[Problem statement] Search the listing for "info" and copy every line where it appears.
··· Data excerpts ···
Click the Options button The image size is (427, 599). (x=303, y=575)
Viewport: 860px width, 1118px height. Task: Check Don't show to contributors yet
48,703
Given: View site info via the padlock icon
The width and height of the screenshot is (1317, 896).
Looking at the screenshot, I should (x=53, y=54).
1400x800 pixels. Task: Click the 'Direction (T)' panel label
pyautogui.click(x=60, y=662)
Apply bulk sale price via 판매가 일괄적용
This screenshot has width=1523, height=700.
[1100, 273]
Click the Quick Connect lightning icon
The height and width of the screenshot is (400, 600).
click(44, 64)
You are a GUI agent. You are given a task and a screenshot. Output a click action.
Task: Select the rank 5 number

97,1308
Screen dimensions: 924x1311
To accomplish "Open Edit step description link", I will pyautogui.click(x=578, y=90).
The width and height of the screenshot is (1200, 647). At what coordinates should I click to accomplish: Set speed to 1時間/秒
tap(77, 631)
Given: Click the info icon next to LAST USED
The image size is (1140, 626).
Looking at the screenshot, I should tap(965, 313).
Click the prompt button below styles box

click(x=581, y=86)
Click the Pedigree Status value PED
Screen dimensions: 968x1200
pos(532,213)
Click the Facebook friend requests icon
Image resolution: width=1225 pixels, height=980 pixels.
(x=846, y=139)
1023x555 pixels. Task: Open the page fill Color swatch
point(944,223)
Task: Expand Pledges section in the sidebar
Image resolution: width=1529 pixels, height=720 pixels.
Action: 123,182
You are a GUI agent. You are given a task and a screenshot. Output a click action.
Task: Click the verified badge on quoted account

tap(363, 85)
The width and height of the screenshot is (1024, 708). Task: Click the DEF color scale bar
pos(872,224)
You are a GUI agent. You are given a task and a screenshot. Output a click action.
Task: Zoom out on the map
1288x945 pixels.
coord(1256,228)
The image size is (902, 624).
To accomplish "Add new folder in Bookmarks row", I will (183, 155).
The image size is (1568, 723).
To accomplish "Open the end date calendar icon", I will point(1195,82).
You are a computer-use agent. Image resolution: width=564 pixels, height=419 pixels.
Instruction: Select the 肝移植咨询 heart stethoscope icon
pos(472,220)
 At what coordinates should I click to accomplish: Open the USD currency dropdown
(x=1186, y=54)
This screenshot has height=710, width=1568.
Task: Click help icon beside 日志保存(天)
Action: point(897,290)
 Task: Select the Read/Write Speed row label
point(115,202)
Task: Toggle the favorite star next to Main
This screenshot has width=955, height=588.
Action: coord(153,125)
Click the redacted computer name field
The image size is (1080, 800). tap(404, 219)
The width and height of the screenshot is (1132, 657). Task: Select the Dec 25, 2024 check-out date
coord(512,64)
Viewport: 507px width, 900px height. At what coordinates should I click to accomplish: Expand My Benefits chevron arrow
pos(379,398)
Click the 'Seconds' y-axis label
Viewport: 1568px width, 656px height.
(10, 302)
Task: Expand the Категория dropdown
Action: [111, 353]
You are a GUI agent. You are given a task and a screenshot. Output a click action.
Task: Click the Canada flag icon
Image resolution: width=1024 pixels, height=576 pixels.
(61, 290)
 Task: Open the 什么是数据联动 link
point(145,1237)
···
[Answer area]
Given: View site info via the padlock icon
Given: Click the info icon next to LAST USED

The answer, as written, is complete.